That's where I was the other day with taking care of some about to expire heavy whipping cream. I had turned some of it in to pumpkin ice cream to have for dessert on Thanksgiving. And I had the chilling cylinder in the freezer, waiting to make some peppermint ice cream, to save in the freezer until closer to Christmas. But it would still leave about 2 cups of heavy whipping cream needing to be used with a couple of days. I needed to whip it up and get it into the freezer.
Finally, last Wednesday, I reminded myself to just do it, then I can cross that item off my to-do list for the week, and not have it nag me again!

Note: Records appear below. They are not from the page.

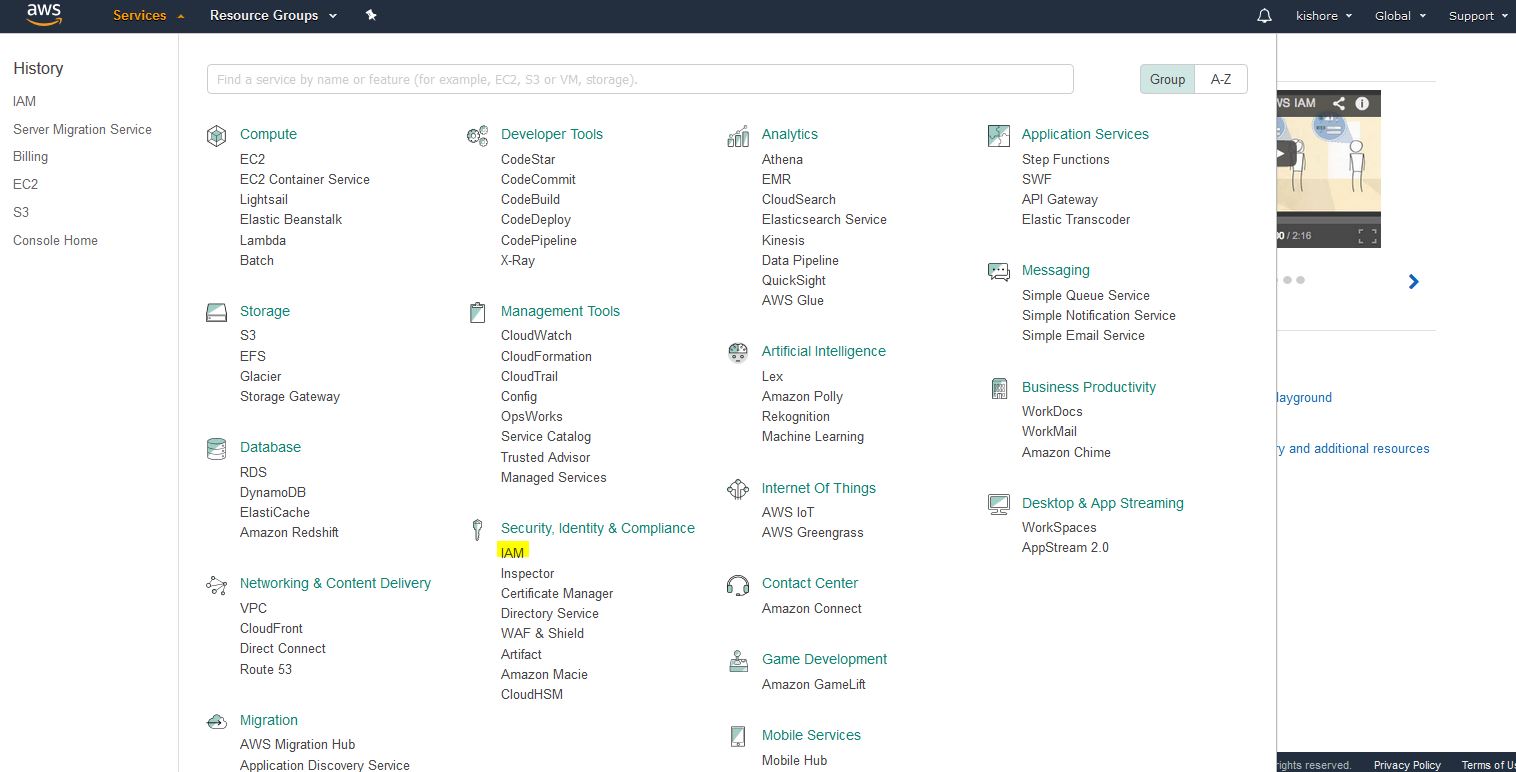This screenshot has height=772, width=1516.
Task: Click the AWS logo home icon
Action: point(44,14)
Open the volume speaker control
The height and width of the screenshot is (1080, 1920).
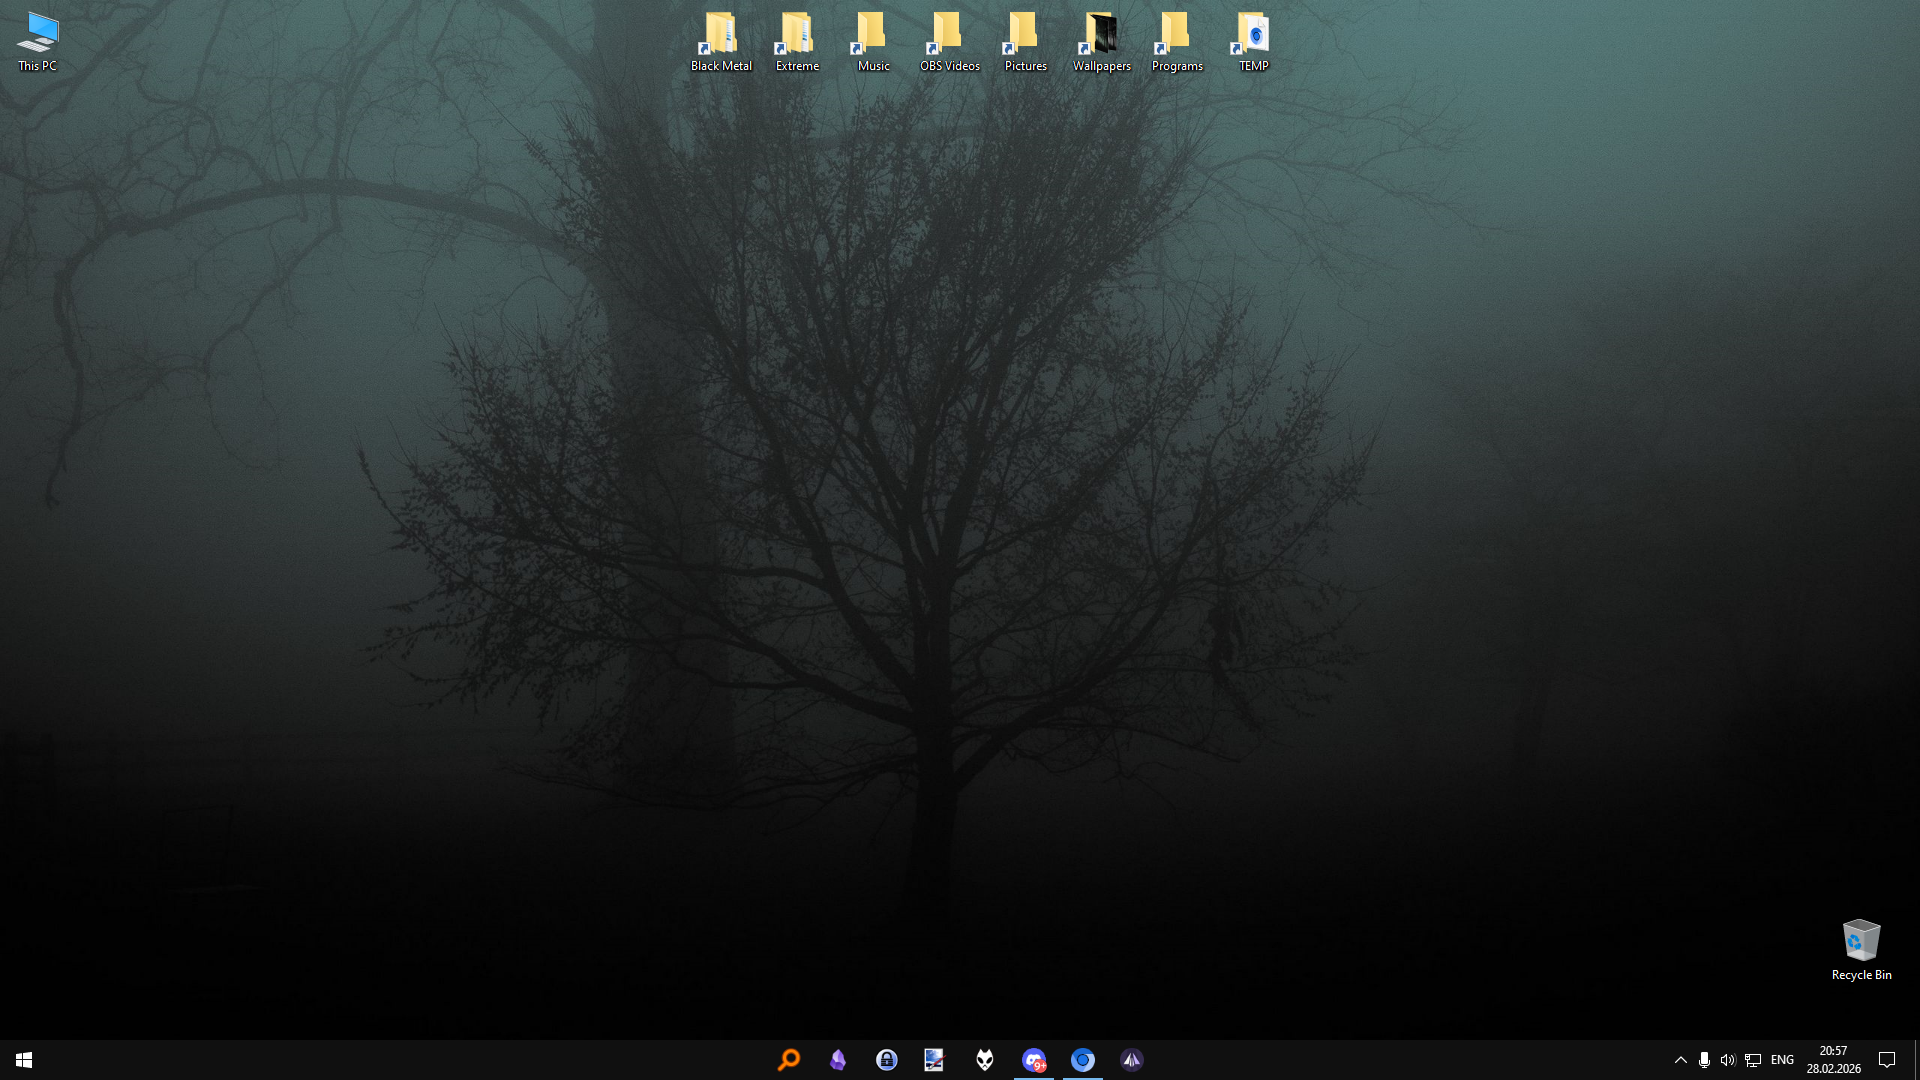(x=1728, y=1060)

I did just that. I've told you how I save whipped cream, right? I whip it up with confectioner's sugar and a bit of vanilla extract.

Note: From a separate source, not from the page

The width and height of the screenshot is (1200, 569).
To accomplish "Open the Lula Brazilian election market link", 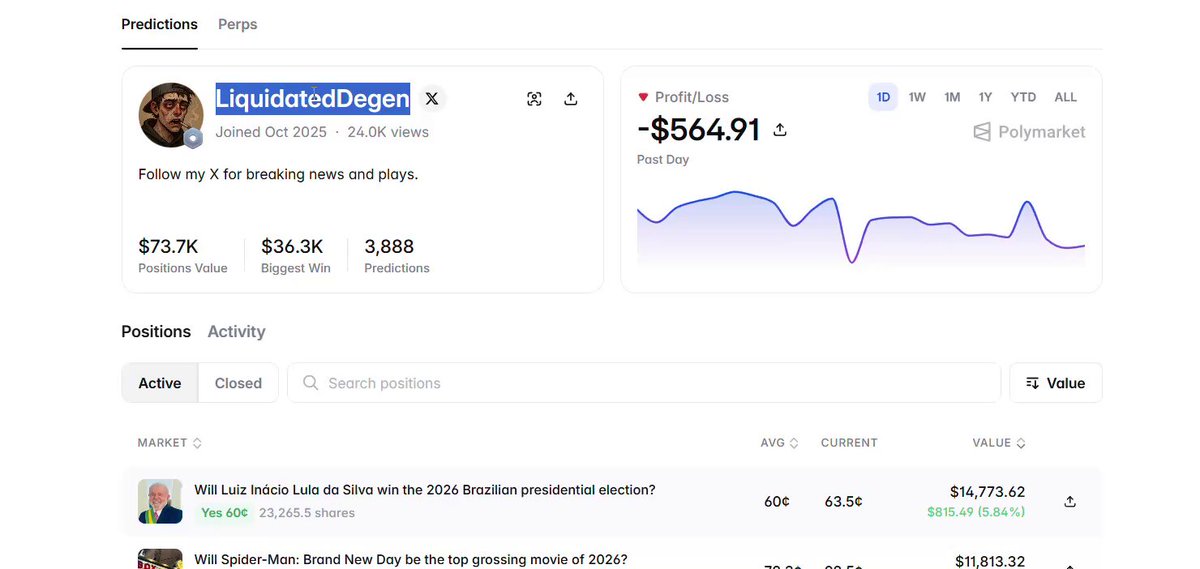I will pos(425,490).
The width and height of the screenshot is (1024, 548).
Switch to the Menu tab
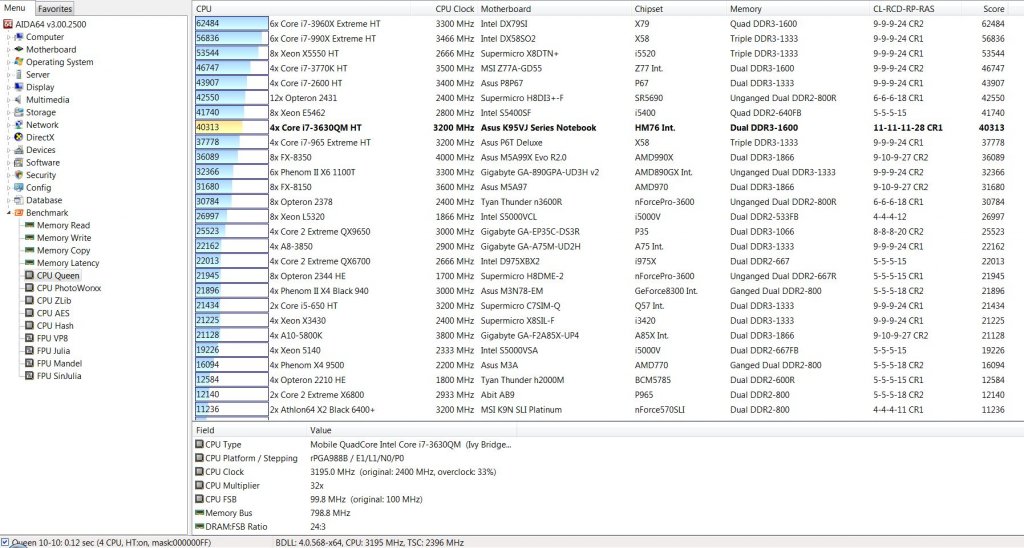point(16,8)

Then I spoon it into mounds on a baking pan lined with plastic wrap. You can place these very close together, and pack quite a few onto one small pan. I did 12 mounds on a 8 X 10-inch pan.
Pop them into the freezer for several hours. Then peel them off the plastic wrap and store in a large zip lock bag in the freezer. They keep for several months. Thaw individually and they can be used to top desserts, fill cream puffs and eclairs, added to smoothies and milk shakes, top hot cocoa (you can cut the mounds in half when they're still frozen, for making smaller whip cream mounds for individual cups of cocoa), or added to homemade egg nog. I'll be adding these to eggnog in a couple of weeks. I'll make a lighter eggnog using whole milk, then after it's cooked and cooled, I'll whisk in a few thawed, whipped cream mounds to add richness.
And what do you suppose I did with the beaters, spoon and spatula? I made myself a decadent cup of chai tea, by stirring my cuppa with the utensils.
Oh, I just love marking off another item on my to-do list!